Never once had he undermined me or viewed me as a weak female who was unable to care for herself. No, he respected me for the huntress I was. Whenever I saw him, I felt indescribably...happy.

So when he told us he had died, I couldn't help the tears that gathered on my cheeks. I scolded myself for crying over a mere demigod- a male at that. I was the great goddess Artemis, one to be feared by foul men and worshipped by innocent maidens. I stuck terror into the hearts of my enemies and brought victory to the Olympians. I was the eldest twin of Leto and Zeus, a force to be reckoned with.

So why was I crying over a boy?

"What?" Poseidon choked out breathlessly, his eyes wide and feral.

"I died. Passed on. Snuffed it" Percy summarized with a shrug. Each word carved into my heart like a white-hot dagger.

"No...No, y-you can't h-have.....no..." Poseidon denied, shaking his head, his lip trembling slightly.

"I'm sorry-" Percy started but he was cut across by my future self.

"Don't you dare apologise Perseus Jackson! It is no-one but their own faults you died and they should suffer the repercussions." She/I glared at him angrily.

I looked around the room, just to see how people were truly 'suffering' as I so aptly put it.

Poseidon looked on the verge of either attacking someone or committing suicide. I had no doubt that several storm and tsunamis were ravaging the world. Tears streamed down his wearied face as stared at his son.

The immortal campers wept as they clung to each other for comfort. I silently smirked as I saw their pain, knowing it was nothing compared to Perseus'. They kept whispering heartbroken apologies, but they knew that nothing would be sufficient; nothing could ever make up for what they did.

Annabeth had something akin to madness in her eyes, as if something deep inside her had finally snapped as her heart poured out of her mouth in broken wails.

They gods and goddesses, including myself, looked down guiltily, knowing we could have done more. If only we had paid more attention to our heroes, if only we had the decency to maybe even check up on what they were doing, then maybe we could have prevented this from happening.

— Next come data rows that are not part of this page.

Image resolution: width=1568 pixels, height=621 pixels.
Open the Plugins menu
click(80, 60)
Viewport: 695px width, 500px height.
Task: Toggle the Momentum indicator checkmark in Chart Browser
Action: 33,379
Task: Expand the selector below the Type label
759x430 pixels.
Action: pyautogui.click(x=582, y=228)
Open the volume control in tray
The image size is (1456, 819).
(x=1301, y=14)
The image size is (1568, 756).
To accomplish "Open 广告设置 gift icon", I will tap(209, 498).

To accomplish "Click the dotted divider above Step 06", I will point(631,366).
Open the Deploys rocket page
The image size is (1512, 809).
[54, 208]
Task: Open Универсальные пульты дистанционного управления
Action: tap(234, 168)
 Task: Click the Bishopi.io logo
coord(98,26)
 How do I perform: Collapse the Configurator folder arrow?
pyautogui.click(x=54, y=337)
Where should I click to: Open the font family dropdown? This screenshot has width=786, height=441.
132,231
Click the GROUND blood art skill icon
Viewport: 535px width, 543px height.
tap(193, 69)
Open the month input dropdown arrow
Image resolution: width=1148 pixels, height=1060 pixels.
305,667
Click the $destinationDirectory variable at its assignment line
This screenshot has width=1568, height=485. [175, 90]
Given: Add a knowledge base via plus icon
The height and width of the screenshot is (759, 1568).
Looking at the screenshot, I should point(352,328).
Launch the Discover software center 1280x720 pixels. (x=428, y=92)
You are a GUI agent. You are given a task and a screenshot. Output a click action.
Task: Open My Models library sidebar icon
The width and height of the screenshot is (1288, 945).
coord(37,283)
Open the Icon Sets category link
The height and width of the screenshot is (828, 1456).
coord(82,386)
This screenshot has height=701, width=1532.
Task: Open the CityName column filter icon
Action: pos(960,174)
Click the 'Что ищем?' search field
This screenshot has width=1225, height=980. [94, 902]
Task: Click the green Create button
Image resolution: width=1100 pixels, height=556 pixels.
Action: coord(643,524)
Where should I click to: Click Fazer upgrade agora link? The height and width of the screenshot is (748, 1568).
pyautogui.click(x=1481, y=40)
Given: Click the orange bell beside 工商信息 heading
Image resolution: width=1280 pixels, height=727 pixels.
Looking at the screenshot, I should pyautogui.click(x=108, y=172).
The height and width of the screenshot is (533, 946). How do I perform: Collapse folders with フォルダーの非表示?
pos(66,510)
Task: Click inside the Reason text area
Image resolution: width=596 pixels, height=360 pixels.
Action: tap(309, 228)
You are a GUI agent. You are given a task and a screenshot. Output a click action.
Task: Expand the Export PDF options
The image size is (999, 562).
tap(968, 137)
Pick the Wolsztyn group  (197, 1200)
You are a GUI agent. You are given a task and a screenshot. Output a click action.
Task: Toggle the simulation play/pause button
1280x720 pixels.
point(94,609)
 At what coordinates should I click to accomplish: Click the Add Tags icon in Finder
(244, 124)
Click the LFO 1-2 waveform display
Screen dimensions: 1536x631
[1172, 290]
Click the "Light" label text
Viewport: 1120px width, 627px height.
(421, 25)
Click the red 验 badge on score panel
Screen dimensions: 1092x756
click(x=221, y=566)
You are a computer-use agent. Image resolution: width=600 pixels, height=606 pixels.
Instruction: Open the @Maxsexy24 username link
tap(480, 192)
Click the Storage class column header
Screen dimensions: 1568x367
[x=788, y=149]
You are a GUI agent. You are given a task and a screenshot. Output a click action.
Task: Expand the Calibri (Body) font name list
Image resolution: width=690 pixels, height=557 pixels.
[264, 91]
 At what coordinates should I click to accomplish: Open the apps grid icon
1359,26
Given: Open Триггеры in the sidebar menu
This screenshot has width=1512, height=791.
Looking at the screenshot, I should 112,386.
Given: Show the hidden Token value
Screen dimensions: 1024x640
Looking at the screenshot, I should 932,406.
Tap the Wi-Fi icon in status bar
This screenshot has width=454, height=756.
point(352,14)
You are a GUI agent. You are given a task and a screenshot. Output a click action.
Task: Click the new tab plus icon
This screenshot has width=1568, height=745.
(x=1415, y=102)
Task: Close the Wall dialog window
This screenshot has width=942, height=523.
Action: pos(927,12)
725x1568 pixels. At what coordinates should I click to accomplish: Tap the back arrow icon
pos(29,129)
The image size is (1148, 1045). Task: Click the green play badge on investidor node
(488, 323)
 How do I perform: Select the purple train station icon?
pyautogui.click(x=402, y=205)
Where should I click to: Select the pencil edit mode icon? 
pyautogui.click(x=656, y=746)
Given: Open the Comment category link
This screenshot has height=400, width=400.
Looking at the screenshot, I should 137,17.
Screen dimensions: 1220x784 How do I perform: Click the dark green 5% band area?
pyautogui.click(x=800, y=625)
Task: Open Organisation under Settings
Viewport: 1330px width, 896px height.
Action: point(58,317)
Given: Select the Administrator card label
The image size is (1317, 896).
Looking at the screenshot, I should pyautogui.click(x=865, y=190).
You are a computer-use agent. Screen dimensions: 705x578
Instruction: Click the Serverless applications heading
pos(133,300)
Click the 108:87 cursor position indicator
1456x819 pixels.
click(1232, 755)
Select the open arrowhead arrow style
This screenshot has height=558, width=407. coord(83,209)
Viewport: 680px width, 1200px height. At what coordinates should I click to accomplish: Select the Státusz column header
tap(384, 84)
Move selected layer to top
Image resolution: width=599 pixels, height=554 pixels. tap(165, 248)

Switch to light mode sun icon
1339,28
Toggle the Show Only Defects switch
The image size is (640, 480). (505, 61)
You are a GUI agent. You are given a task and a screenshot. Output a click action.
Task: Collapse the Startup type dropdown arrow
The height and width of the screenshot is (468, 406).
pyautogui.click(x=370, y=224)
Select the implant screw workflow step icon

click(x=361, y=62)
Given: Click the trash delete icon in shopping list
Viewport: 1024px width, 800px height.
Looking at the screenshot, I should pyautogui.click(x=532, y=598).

I looked to my father and saw something I had never seen on his ancient face; shame. Zeus never accounted for his actions, never admitted his wrongs and definitely never gave up his pride, but somehow this demigod seemed to do the impossible once again. He had made the arrogant king of Olympus show humility. Looking at my father, I saw a flicker of something. Something that led me to think that maybe, just maybe we could change our ways after all these years.

But at an awful cost.

Athena, with a pained expression, spoke up. "But surely you did not truly die? Did your heart stop for several minutes, but then you were resurrected?"